THE government needs to protect the socio-economic and even political rights of the millions of senior citizens, including retired public servants and workers in the private sector.
Concerned state authorities, notably members of the two-chamber Congress, ought to foster the capacity of the elderly for a more meaningful and productive aging.
A pro-elderly bill, supported by the National Commission of Senior Citizens (NCSC) chaired by Franklin Quijano, is pending consideration in the House of Representatives.
Last August 24, a group of congressmen, including ACT-CIS party-list Rep. Erwin Tulfo, a former newspaperman and broadcast journalist, filed House Bill (HB) No. 8972.
Reports said the NCSC welcomed the filing of the bill, which mandates government offices and agencies and private establishments to hire qualified senior citizens.
Under the proposed legislation, at least one percent of all positions in government offices, agencies or corporations shall be reserved for the elderly.
Private firms with more than 100 personnel shall reserve at least one percent of their positions for senior citizens.

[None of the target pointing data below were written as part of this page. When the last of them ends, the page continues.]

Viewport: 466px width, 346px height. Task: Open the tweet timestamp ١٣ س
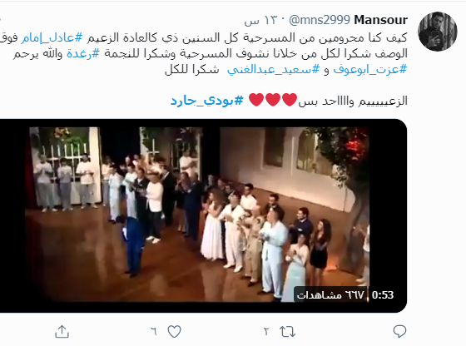260,20
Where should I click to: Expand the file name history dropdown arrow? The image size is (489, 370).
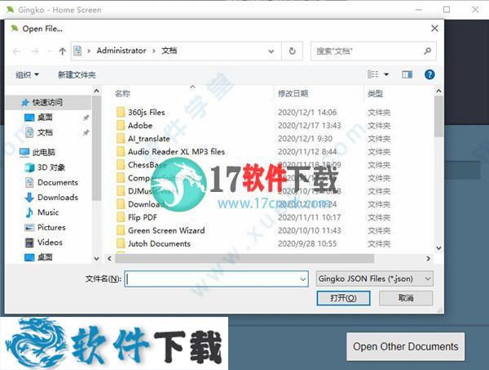coord(302,279)
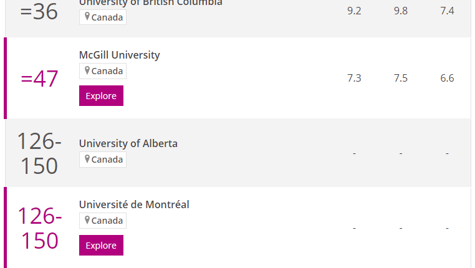Click McGill's 7.3 score value
Image resolution: width=475 pixels, height=268 pixels.
click(354, 78)
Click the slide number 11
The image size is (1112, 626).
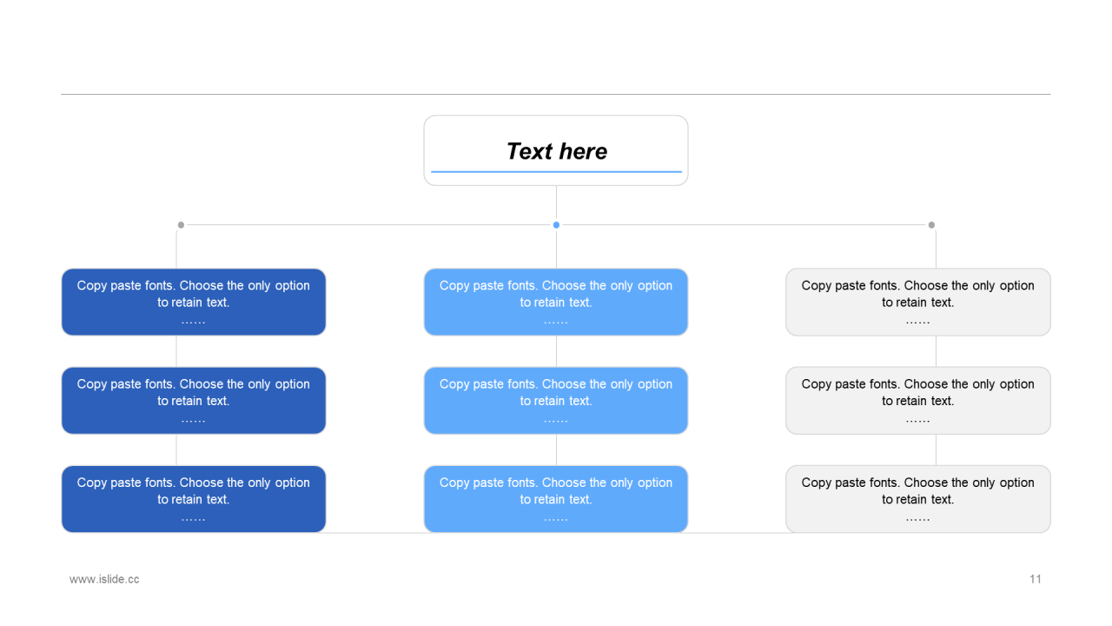click(1036, 579)
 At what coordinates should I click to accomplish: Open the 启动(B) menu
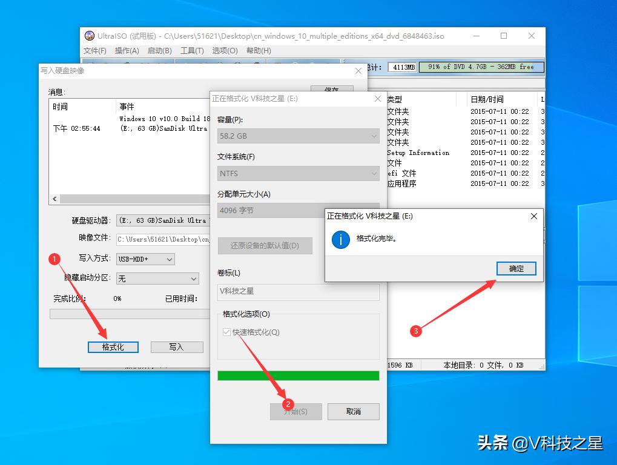[158, 50]
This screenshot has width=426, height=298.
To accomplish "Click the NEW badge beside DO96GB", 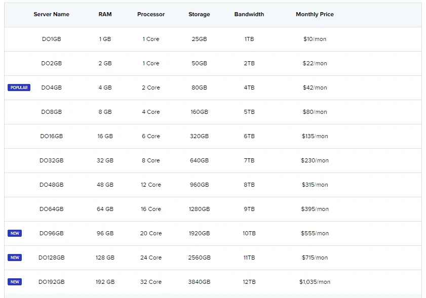I will pyautogui.click(x=15, y=233).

Those with less than 100 employees are also encouraged to hire the elderly.
At the same time, the NCSC chair underscored the importance of transferring the senior citizens’ skills, experiences and even their wisdom to the next generation.
“Sa totoo lang, marami ang matututunan ng mga kabataan sa mga retiradong empleyado,” according to a military general, who served in Mindanao for 30 years.
He said a 60-year-old retiree, man or woman, is still capable of serving the country and people as long as he/she is healthy.
Like other well-meaning Filipinos, we cannot overemphasize the importance of speeding up the passage of the proposed piece of legislation.